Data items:
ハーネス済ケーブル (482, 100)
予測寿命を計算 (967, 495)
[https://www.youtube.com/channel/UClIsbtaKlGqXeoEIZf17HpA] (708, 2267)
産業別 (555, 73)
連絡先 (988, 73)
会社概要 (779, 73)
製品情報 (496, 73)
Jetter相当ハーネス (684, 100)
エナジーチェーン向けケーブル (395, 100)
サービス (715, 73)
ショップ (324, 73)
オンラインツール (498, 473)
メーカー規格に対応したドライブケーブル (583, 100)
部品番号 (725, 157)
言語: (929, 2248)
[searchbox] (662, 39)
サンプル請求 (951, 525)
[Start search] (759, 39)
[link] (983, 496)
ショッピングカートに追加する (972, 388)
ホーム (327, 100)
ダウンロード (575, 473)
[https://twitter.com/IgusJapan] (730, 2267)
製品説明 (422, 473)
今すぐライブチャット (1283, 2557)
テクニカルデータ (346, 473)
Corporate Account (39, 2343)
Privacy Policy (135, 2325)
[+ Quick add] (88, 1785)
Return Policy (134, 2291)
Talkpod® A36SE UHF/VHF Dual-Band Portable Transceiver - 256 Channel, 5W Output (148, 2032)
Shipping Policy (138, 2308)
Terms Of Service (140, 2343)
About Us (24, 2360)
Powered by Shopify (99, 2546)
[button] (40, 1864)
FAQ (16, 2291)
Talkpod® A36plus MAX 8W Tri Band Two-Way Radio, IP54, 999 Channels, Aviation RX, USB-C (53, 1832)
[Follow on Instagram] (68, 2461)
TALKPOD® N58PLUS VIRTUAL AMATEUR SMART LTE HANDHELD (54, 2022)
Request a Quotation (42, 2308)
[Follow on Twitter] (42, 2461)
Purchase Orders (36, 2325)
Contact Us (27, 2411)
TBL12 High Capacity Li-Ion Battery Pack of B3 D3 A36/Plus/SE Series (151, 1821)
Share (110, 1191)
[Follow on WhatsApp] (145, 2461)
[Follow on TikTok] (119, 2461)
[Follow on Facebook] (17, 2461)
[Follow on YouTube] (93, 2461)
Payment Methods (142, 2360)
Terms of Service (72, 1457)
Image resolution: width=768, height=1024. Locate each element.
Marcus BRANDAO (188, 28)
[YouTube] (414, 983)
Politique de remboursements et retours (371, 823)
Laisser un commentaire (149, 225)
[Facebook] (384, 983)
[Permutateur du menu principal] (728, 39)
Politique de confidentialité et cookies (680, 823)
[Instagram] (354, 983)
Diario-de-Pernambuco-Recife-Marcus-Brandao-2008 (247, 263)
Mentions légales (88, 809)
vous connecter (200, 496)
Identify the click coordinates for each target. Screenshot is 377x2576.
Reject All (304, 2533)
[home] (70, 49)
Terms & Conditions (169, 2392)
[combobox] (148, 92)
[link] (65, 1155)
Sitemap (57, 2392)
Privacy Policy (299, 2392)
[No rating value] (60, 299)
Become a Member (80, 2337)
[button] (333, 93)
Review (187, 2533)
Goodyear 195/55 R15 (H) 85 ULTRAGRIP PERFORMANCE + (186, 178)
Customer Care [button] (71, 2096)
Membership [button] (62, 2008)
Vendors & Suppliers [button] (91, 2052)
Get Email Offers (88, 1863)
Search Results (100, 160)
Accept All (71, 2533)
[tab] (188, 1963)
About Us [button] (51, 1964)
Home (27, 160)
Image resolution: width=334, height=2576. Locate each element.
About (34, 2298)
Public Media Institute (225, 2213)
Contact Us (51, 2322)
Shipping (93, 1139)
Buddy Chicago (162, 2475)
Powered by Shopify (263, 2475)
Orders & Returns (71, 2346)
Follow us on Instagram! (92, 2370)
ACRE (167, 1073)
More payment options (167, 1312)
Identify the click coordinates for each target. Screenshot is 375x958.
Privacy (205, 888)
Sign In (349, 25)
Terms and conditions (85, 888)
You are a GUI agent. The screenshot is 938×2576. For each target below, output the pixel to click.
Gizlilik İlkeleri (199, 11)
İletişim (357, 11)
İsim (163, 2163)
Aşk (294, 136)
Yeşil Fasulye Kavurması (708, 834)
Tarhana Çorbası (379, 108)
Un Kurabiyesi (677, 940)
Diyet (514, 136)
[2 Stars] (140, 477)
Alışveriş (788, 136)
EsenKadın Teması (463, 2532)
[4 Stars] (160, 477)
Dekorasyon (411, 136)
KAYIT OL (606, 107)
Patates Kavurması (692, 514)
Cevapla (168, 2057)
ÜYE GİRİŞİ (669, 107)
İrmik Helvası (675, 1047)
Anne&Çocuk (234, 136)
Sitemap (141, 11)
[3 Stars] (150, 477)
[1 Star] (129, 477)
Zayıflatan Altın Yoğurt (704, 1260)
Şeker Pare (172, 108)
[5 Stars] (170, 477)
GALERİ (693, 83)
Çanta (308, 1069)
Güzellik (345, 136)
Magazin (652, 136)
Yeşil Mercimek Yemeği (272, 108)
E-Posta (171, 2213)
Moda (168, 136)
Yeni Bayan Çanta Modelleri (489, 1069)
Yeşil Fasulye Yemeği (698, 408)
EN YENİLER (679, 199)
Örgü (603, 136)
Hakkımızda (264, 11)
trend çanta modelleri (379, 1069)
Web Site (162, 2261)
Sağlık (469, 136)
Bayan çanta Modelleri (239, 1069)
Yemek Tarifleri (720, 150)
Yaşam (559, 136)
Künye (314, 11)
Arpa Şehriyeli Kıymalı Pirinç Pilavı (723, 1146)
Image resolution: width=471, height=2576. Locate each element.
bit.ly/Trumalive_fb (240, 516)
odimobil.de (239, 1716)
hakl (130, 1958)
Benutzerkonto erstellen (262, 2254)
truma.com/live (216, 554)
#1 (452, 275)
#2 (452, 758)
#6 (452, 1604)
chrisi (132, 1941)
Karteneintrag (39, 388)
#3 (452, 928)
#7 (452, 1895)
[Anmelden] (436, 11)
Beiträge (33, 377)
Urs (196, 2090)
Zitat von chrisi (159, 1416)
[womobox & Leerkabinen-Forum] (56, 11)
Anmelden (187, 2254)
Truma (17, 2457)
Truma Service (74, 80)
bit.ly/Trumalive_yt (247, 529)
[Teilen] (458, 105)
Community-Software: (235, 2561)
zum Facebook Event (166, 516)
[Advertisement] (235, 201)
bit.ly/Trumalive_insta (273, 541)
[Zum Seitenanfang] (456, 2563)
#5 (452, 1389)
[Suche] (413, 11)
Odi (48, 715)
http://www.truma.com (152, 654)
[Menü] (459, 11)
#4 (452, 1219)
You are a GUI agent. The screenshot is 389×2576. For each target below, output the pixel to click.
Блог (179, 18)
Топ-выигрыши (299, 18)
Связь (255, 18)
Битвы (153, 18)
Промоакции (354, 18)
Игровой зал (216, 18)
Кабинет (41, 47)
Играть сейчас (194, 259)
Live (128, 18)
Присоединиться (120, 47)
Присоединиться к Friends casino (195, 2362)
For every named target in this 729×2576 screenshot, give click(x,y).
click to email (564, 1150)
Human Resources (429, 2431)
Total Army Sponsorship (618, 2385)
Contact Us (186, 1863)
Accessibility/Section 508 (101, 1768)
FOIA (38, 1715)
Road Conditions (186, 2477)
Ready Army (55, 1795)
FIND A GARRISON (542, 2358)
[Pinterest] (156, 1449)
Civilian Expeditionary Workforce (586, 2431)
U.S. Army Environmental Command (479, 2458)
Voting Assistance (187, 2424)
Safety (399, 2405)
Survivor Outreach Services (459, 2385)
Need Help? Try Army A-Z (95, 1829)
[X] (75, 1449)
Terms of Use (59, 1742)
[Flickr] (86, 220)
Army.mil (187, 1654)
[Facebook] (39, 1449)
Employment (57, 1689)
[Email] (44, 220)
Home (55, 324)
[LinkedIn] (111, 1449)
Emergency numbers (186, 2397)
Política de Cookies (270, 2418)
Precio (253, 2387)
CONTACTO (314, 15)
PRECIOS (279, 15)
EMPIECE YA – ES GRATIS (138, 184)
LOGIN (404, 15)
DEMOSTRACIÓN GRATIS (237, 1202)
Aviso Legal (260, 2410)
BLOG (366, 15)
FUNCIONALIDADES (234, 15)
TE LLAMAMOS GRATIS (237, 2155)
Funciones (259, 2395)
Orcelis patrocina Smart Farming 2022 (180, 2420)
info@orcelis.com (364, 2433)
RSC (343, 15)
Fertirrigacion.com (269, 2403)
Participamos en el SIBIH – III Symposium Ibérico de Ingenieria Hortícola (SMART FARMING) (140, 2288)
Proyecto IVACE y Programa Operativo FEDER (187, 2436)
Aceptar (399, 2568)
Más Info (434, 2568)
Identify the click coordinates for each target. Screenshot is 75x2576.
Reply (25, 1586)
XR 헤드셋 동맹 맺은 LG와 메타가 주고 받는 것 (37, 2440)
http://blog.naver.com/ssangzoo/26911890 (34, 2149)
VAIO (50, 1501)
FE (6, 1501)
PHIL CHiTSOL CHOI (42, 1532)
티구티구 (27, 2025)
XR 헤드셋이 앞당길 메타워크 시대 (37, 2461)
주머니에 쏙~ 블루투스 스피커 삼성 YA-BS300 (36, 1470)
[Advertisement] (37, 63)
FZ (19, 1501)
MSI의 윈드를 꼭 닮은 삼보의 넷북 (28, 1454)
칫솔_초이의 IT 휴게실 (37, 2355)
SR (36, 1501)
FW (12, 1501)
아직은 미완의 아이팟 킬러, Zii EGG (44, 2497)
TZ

*Aim of the exercise:* In the data above, repeat exactly each line from the first through the line that contains "[Follow on YouTube] (93, 2461)", and give nothing else.

*Reply to the exercise:*
ハーネス済ケーブル (482, 100)
予測寿命を計算 (967, 495)
[https://www.youtube.com/channel/UClIsbtaKlGqXeoEIZf17HpA] (708, 2267)
産業別 (555, 73)
連絡先 (988, 73)
会社概要 (779, 73)
製品情報 (496, 73)
Jetter相当ハーネス (684, 100)
エナジーチェーン向けケーブル (395, 100)
サービス (715, 73)
ショップ (324, 73)
オンラインツール (498, 473)
メーカー規格に対応したドライブケーブル (583, 100)
部品番号 (725, 157)
言語: (929, 2248)
[searchbox] (662, 39)
サンプル請求 (951, 525)
[Start search] (759, 39)
[link] (983, 496)
ショッピングカートに追加する (972, 388)
ホーム (327, 100)
ダウンロード (575, 473)
[https://twitter.com/IgusJapan] (730, 2267)
製品説明 (422, 473)
今すぐライブチャット (1283, 2557)
テクニカルデータ (346, 473)
Corporate Account (39, 2343)
Privacy Policy (135, 2325)
[+ Quick add] (88, 1785)
Return Policy (134, 2291)
Talkpod® A36SE UHF/VHF Dual-Band Portable Transceiver - 256 Channel, 5W Output (148, 2032)
Shipping Policy (138, 2308)
Terms Of Service (140, 2343)
About Us (24, 2360)
Powered by Shopify (99, 2546)
[button] (40, 1864)
FAQ (16, 2291)
Talkpod® A36plus MAX 8W Tri Band Two-Way Radio, IP54, 999 Channels, Aviation RX, USB-C (53, 1832)
[Follow on Instagram] (68, 2461)
TALKPOD® N58PLUS VIRTUAL AMATEUR SMART LTE HANDHELD (54, 2022)
Request a Quotation (42, 2308)
[Follow on Twitter] (42, 2461)
Purchase Orders (36, 2325)
Contact Us (27, 2411)
TBL12 High Capacity Li-Ion Battery Pack of B3 D3 A36/Plus/SE Series (151, 1821)
Share (110, 1191)
[Follow on WhatsApp] (145, 2461)
[Follow on TikTok] (119, 2461)
[Follow on Facebook] (17, 2461)
[Follow on YouTube] (93, 2461)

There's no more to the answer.